Dei punti citati prima il concetto è nullo per i motivi di cui ho scritto prima, la composizione è anoressica, portata al minimale e l’emozione è totalmente mancante.
Tutto questo rispecchia il nostro periodo storico, probabilmente, anzi certamente, l’ascoltatore vuole questo, il rincoglionito volontario a discapito della qualità e della cultura che il prodotto offre, il consumatore (non è infatti ascoltatore) vuole fagocitare in continuazione prodotti sonori senza parsimonia o senso, giusto per il gusto di farlo.

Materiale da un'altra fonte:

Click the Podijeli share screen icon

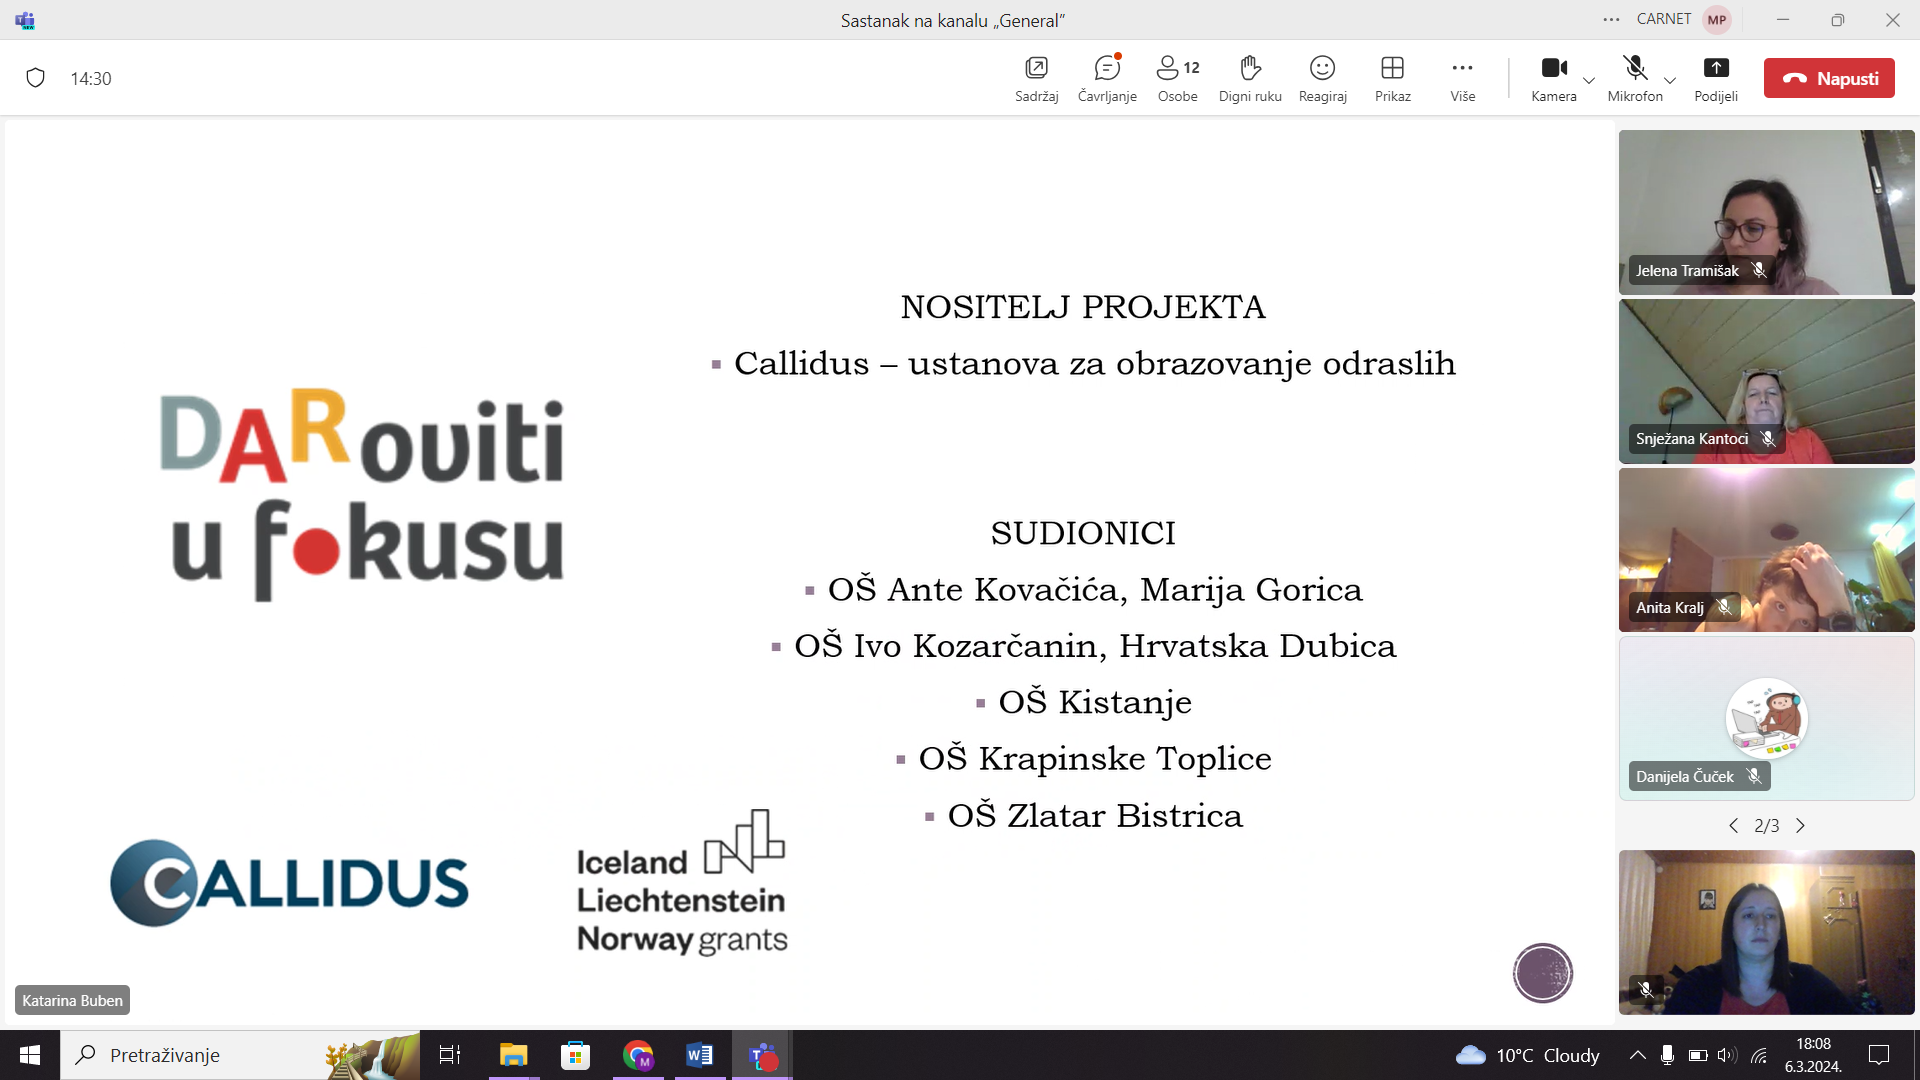click(1716, 68)
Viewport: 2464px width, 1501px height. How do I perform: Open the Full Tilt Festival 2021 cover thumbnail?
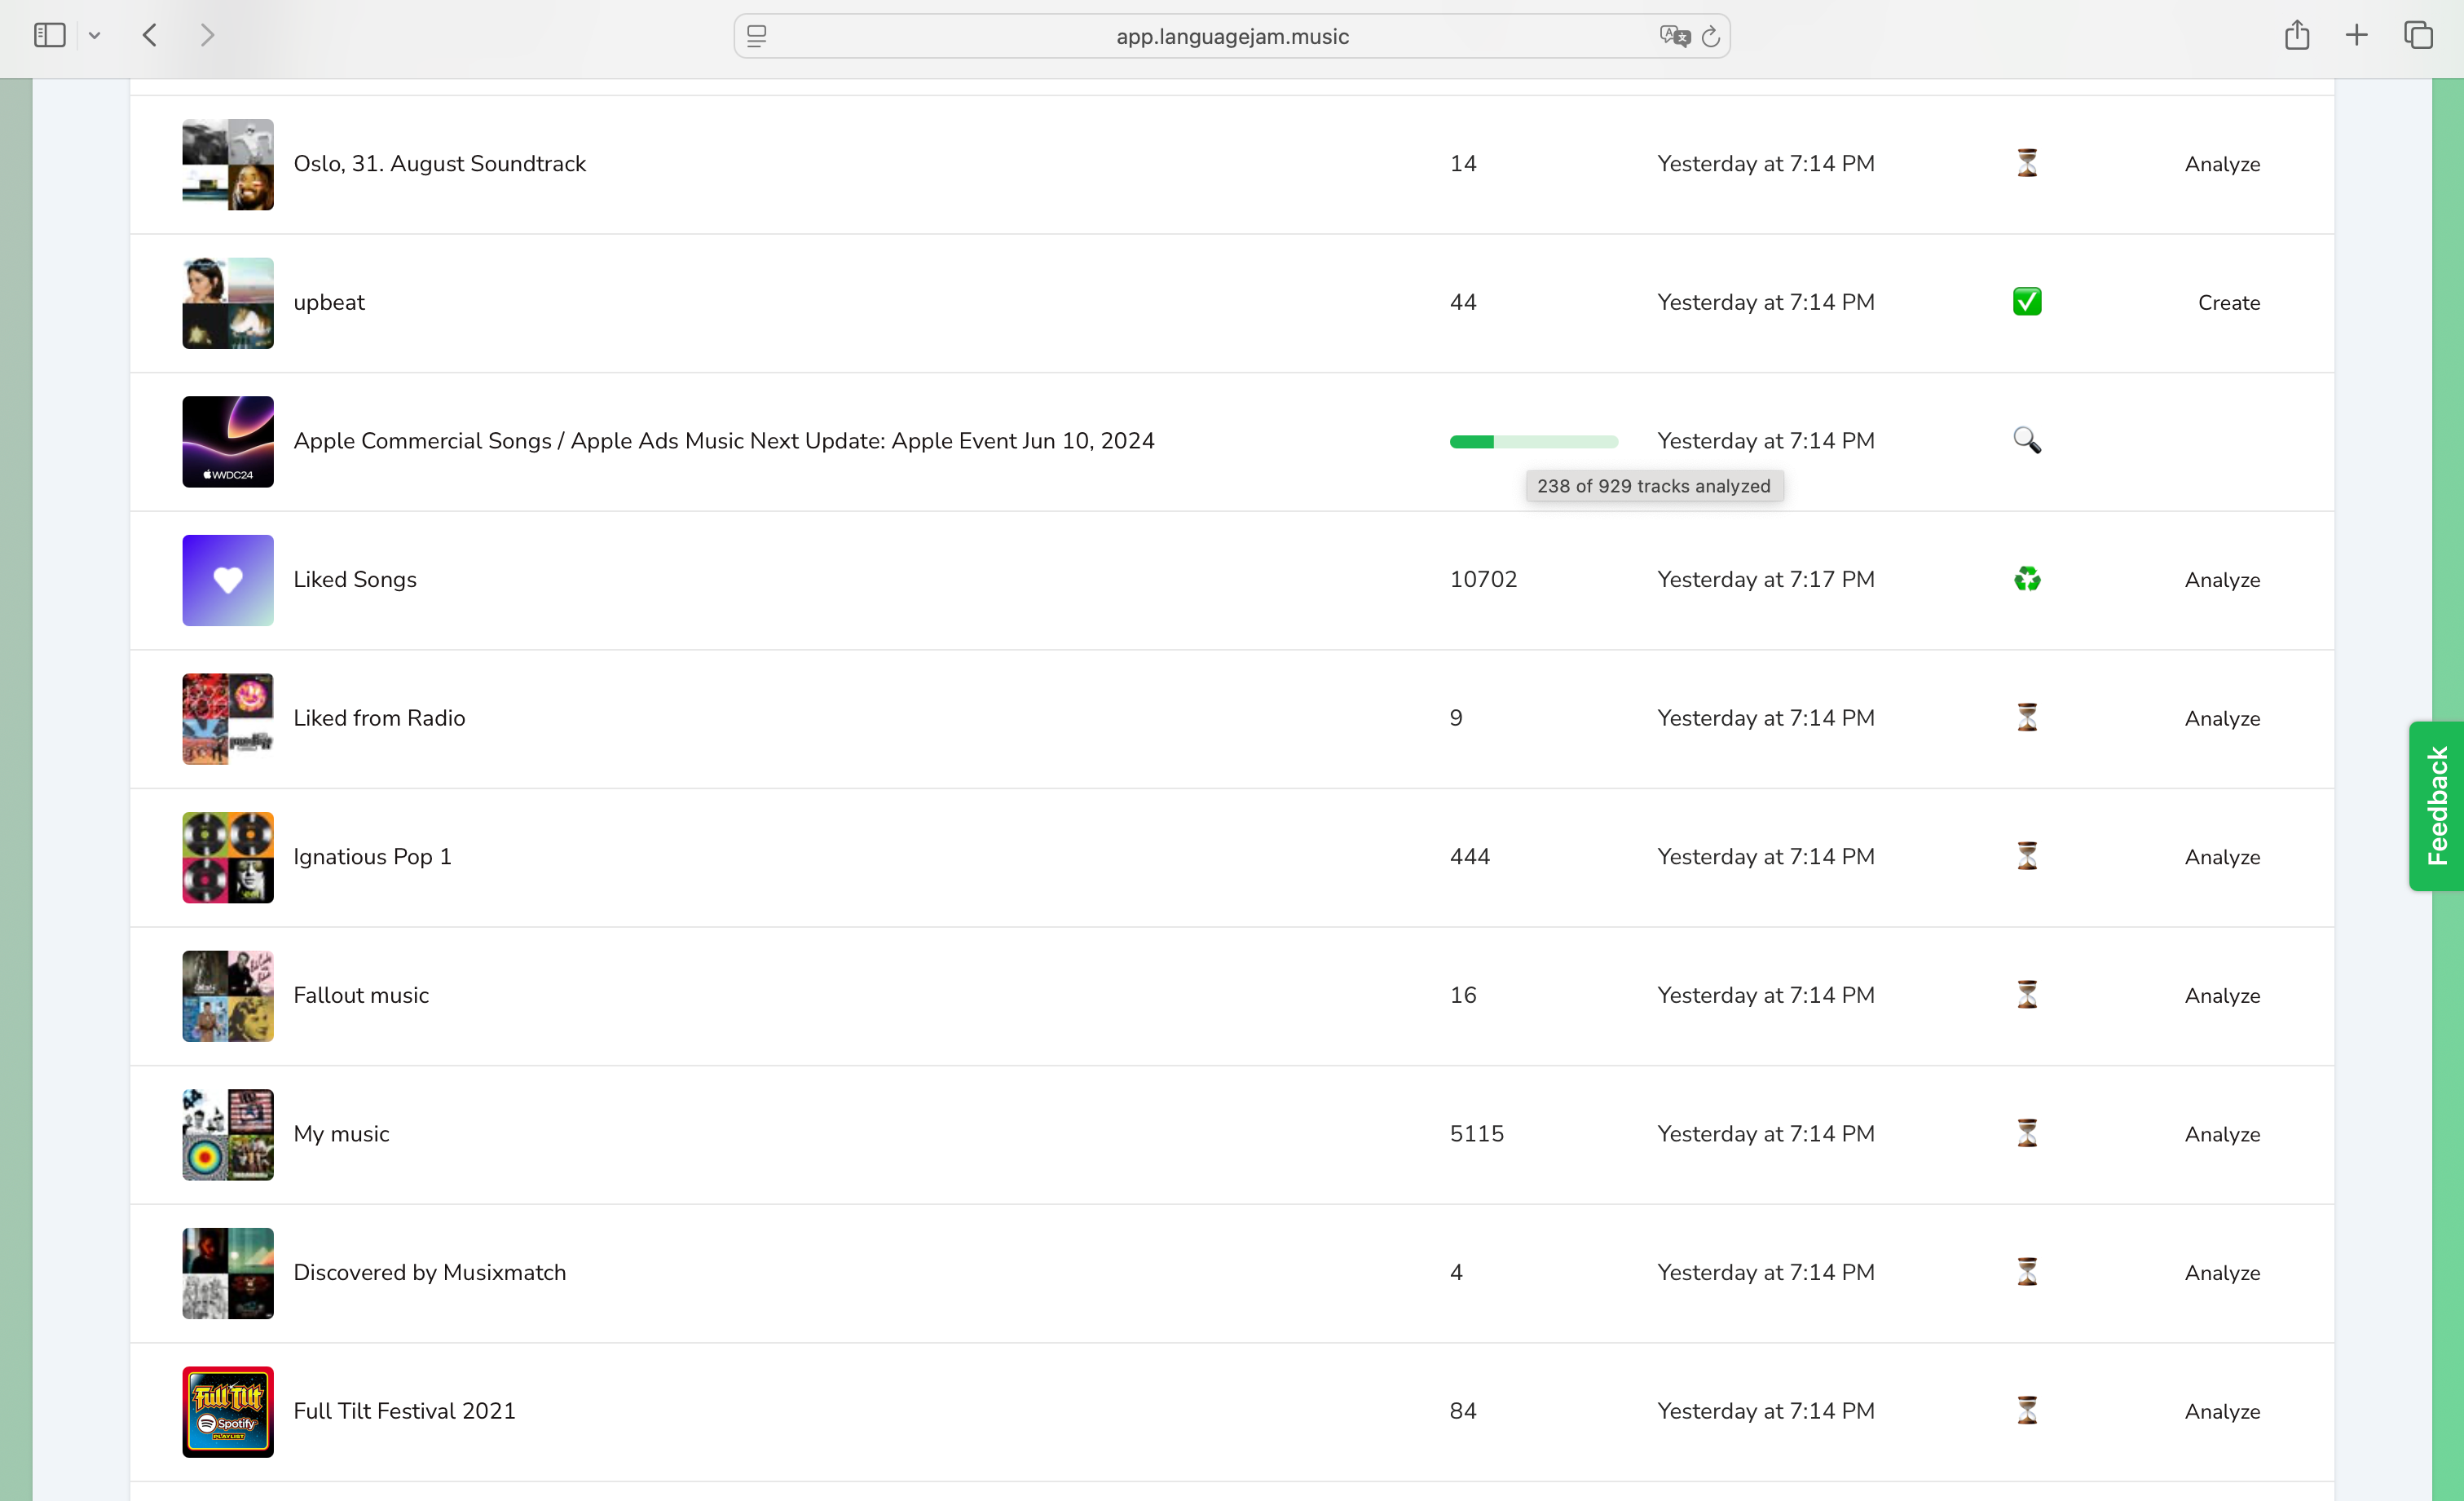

Questo è più o meno il motivo che mi ha spinto ad aprire questo blog e la relativa pagina Facebook, dopo anni passati ad ascoltare ciarpame spacciato per musica e sia chiaro che non sono contro generi diversi dal rock e dal metal, ho ascoltato e ascolto tutt’ora il rap di Notorious B.I.G. e Tupac, il pop dei Genesis, la classica di Beethoven e Tchaikovsky, il cantautorato di Gaber e De Andrè (mio preferito), il blues di John Lee Hooker e Little Walter e perché no anche la italo dance dei miei anni da teen-ager che negli anni ‘90 aveva un senso diverso rispetto alla elettronica moderna (dovrei aprire una parentesi lunga come un nuovo articolo per spiegare meglio la concettualità della musica elettronica).

ronnie james dio
L’immenso Ronnie James Dio

L’anima rock e metal che cito spesso si ribella a questi schemi, si ribella al rincoglionimento volontario e all’assenza culturale, ed è per questo che negli anni mi sono sempre più sentito a mio agio con questo genere, il Metal come il Rock, rappresenta la libertà totale di essere se stessi in armonia con tutti, la fratellanza ai concerti è l’ideologia che molti cantautori italiani hanno celebrato negli anni ‘60 e ‘70 e questa libertà oggi è minacciata dalla musica moderna e dalla società moderna che ne vuole la commercializzazione e, di conseguenza, il controllo ma lo zoccolo duro del metallo ha insito in sé stesso la forza di resistere come ha fatto fin’ora e lo fa sfornando band (ITALIANE) di altissima qualità, molte volte migliori delle inglesi e delle americane, quindi invito tutti i lettori e ai musicisti di non mollare perché ad oggi si sta lottando più che in passato, non solo per la buona musica e del buon metal ma si lotta per non far morire la libertà che ci siamo guadagnati negli anni addietro.
Come sempre in alto le corna metallari !!!